Lei annuì una volta sola e poi ci disse di seguirla.
Salimmo una rampa di scale e poi percorremmo un lungo corridoio senza mai incontrare nessuno. C’erano varie porte sia a destra che a sinistra. Madame Rossana puntò sicura verso una di esse e bussò piano. Mise la testa dentro la stanza e pronunciò qualche parola sottovoce. Da dentro qualcuno rispose qualcosa che non capimmo. Poi madame Rossana si rivolse a Norberto e disse che poteva accomodarsi. Lui mi lanciò una veloce occhiata e poi attraversò la porta.
Noi continuammo a camminare, finché ci fermammo davanti a un’altra stanza. Lei stava per bussare ma io dissi precipitosamente:
- Madame Rossana!
Si fermò con la mano stretta a pugno a mezz’aria.
- Sì, cosa c’è? -, mi chiese guardandomi intensamente.
Mi si mozzò il respiro in bocca. Abbassai gli occhi e dissi:
- No, niente.
Ci fu un attimo di silenzio.
Lei mi disse: non preoccuparti. E a me venne voglia di abbracciarla.
Poi bussò.
La prima cosa che notai fu il grande letto perfettamente rifatto, con le lenzuola bianche che davano un’idea di pulizia. Della stanza non vidi nient’altro perché i miei occhi furono catturati da una ragazza dai capelli rossastri, morbidi e boccolosi, che mi sorrideva. Mi disse qualcosa che io non sentii nemmeno. Vidi solo che mi sorrise di nuovo amabilmente e io gliene fui grato.
Di quella ragazza non seppi mai il nome, ma la ricorderò sempre con grande affetto. La cosa che mi preoccupava di più, e cioè che ridesse della mia goffaggine, non accadde. Fu invece molto comprensiva e ascoltò tutto quello che avevo da dire con vivo interesse. Non mi prese in giro nemmeno quando i miei discorsi iniziarono a farsi sempre più sconclusionati e la mia faccia divenne un campo di pomodori maturi.
Ricordo ancora i baci teneri che mi stampò sul viso e il suo profumo di lavanda che mi invadeva la testa.
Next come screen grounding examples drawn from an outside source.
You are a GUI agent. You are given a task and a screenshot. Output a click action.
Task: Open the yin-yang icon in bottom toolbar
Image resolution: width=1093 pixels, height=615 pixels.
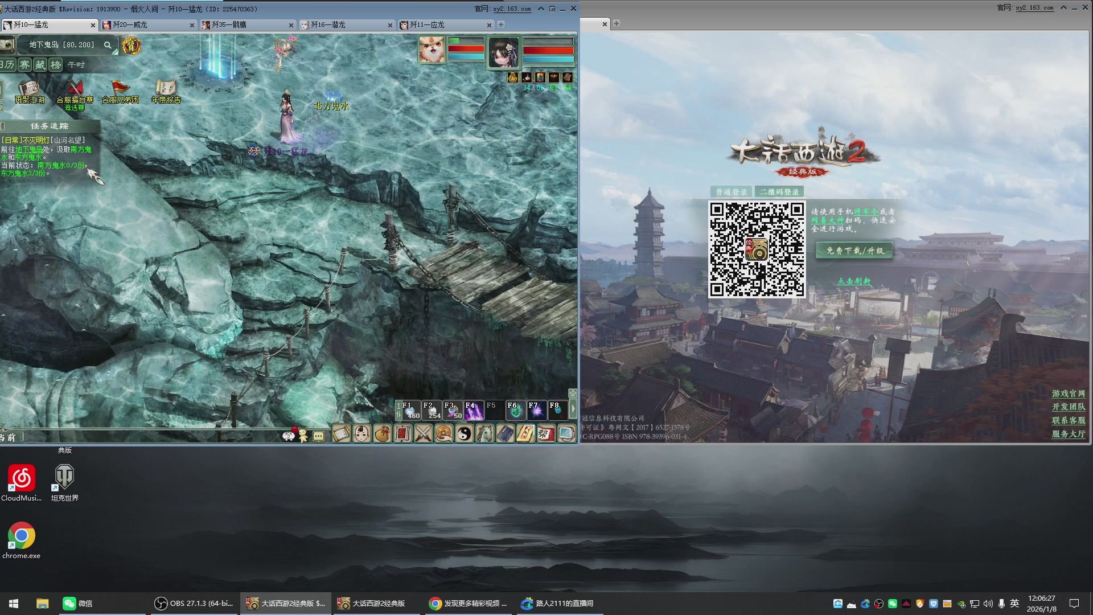(465, 434)
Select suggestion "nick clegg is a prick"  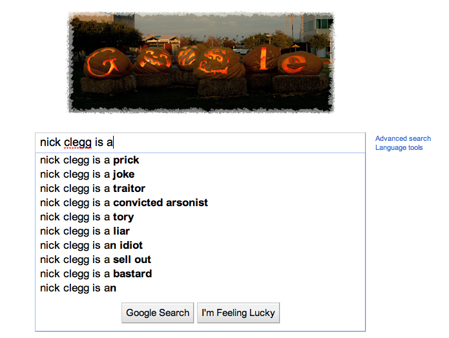90,160
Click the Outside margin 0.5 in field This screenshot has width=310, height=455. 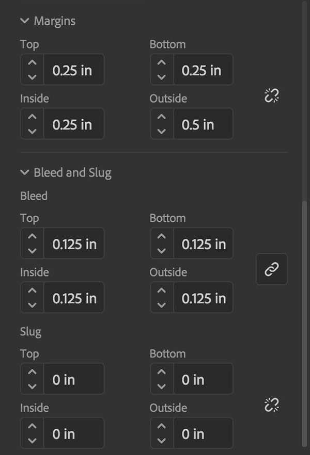point(203,124)
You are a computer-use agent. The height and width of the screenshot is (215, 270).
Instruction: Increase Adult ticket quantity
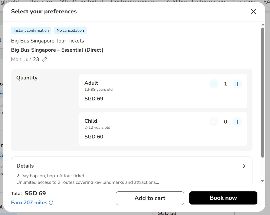pos(237,84)
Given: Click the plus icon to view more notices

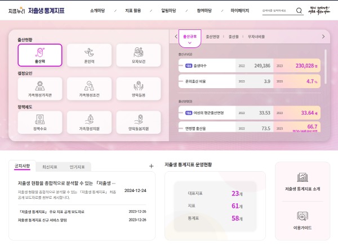Looking at the screenshot, I should [x=151, y=166].
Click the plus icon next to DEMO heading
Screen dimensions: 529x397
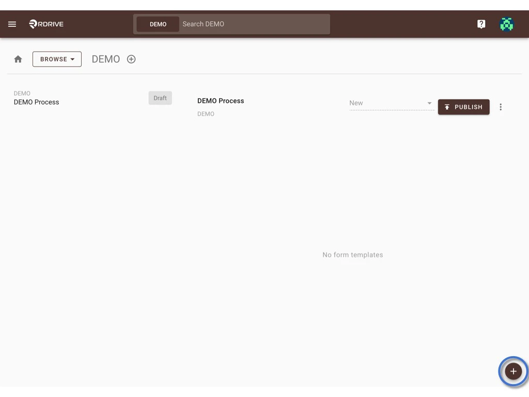click(131, 59)
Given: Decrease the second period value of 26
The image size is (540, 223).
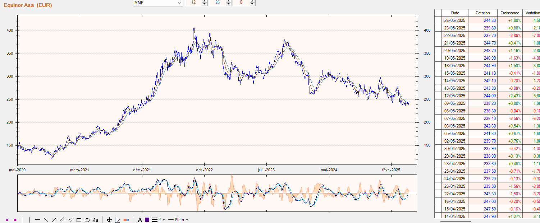Looking at the screenshot, I should click(228, 4).
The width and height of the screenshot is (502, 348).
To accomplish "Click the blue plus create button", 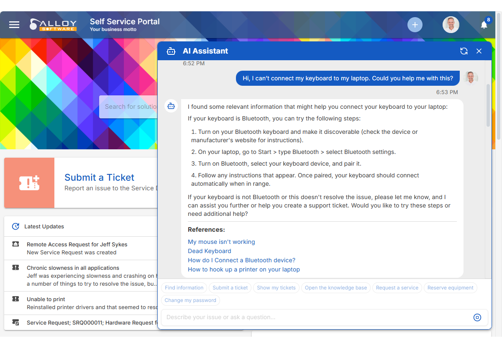I will pyautogui.click(x=415, y=25).
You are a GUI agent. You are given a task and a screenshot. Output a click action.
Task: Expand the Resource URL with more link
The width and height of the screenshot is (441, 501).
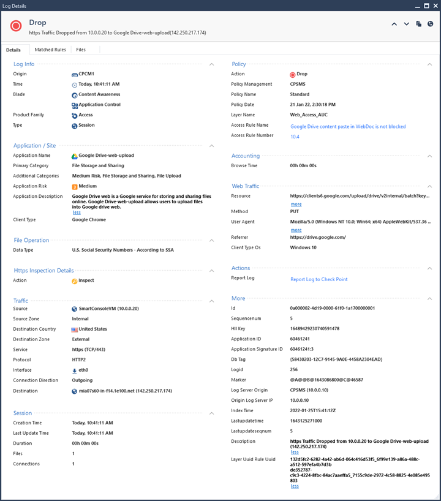296,204
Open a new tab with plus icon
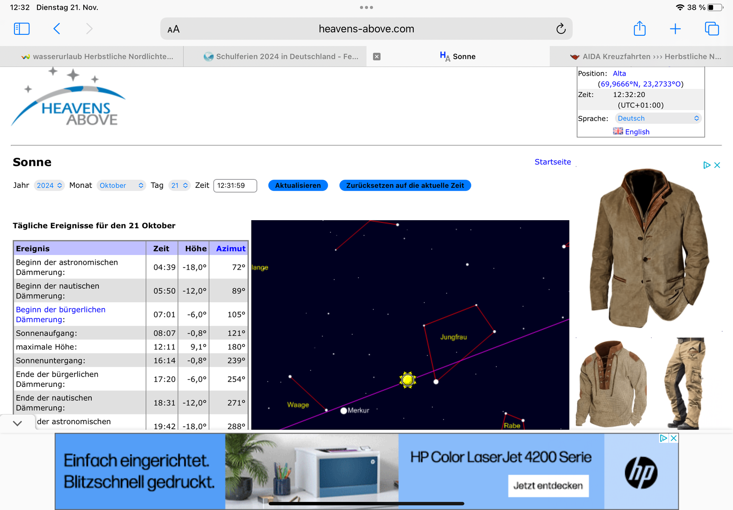733x510 pixels. (x=675, y=29)
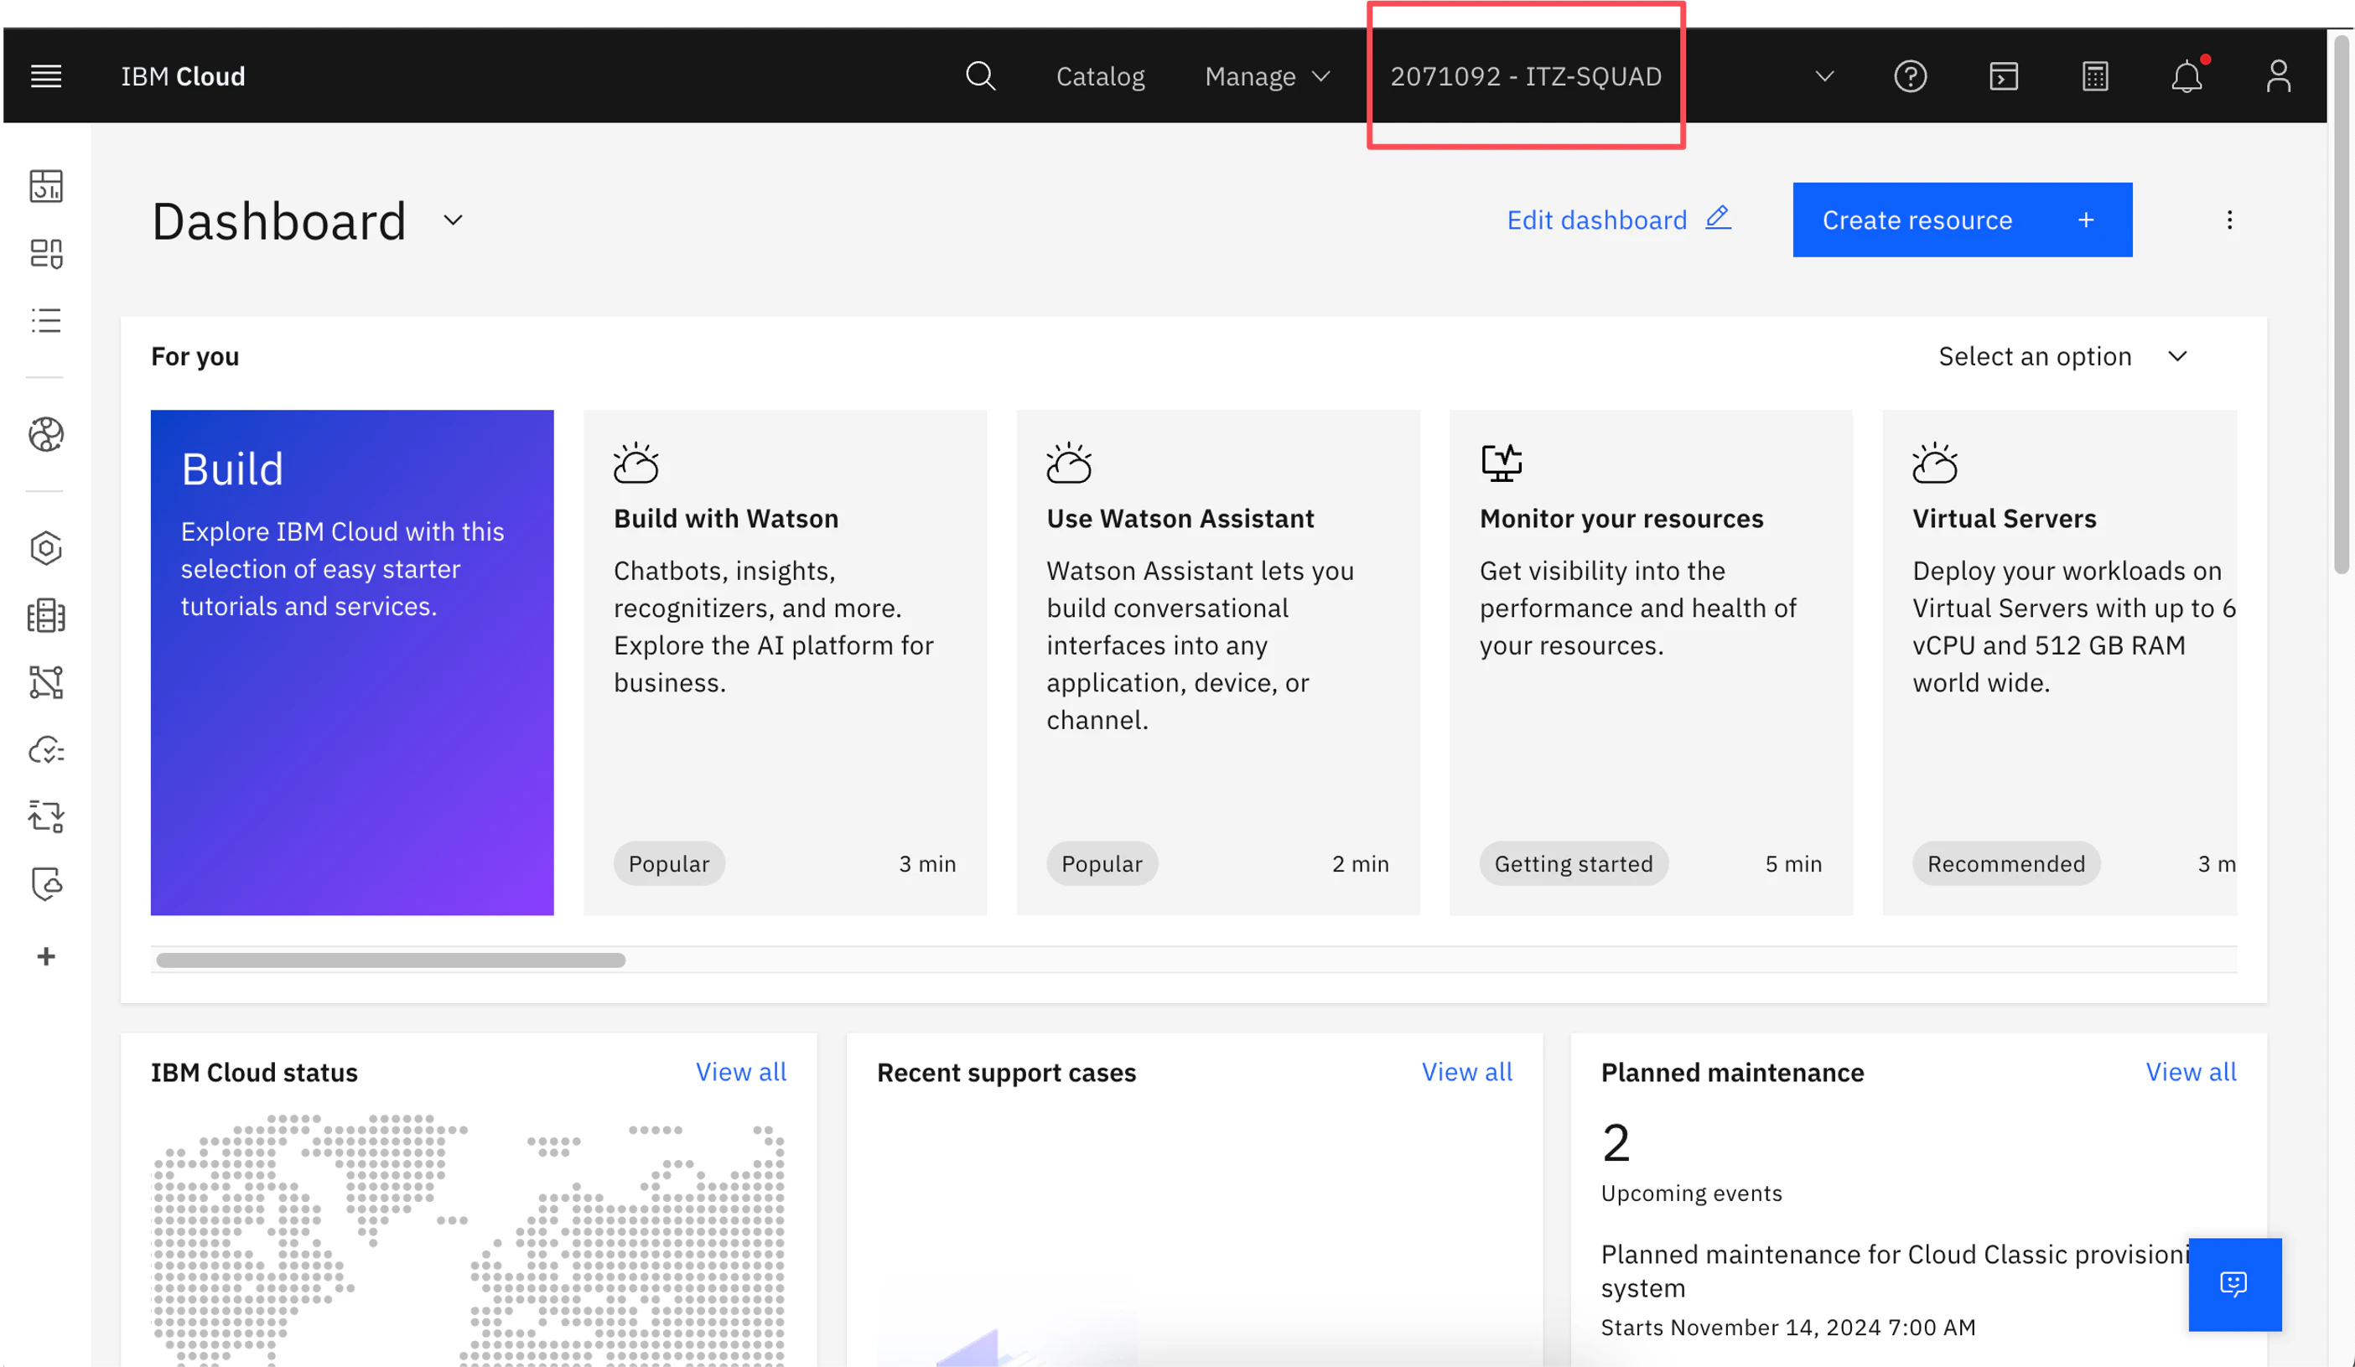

Alla fine le porsi tutto il mio gruzzolo di risparmi, perché non avevo idea di quanto potesse costare una cosa del genere. Lei mi disse di aspettare, e uscì. Io la attesi seduto sul letto, molto più tranquillo e sollevato di quando ero entrato lì dentro. Mi sentivo diverso da prima, anche se non ce n’era motivo, ed ero sicuro che da quel momento in poi avrei affrontato tutte quelle faccende con occhi nuovi.
Sentii bussare alla porta. Era madame Rossana, che in silenzio mi accompagnò fino all’uscita. Giunti lì mi restituì il mio pacchetto, intatto, guardandomi fisso negli occhi e annuendo piano solo una volta.
- Grazie. Arrivederci -, le dissi.
In macchina c’erano già gli altri due. Vincenzo fumava spaparanzato sul sedile e aveva lo sguardo inebetito perso davanti a sé, con una specie di ghigno sul volto.
Lo odiai con tutto me stesso.
Anche Norberto fumava. Teneva gli occhi bassi e non mi guardò nemmeno una volta.
Io mi misi sul mio sedile posteriore, e quando la macchina partì mi scoprii a sorridere, nonostante tutto, languidamente.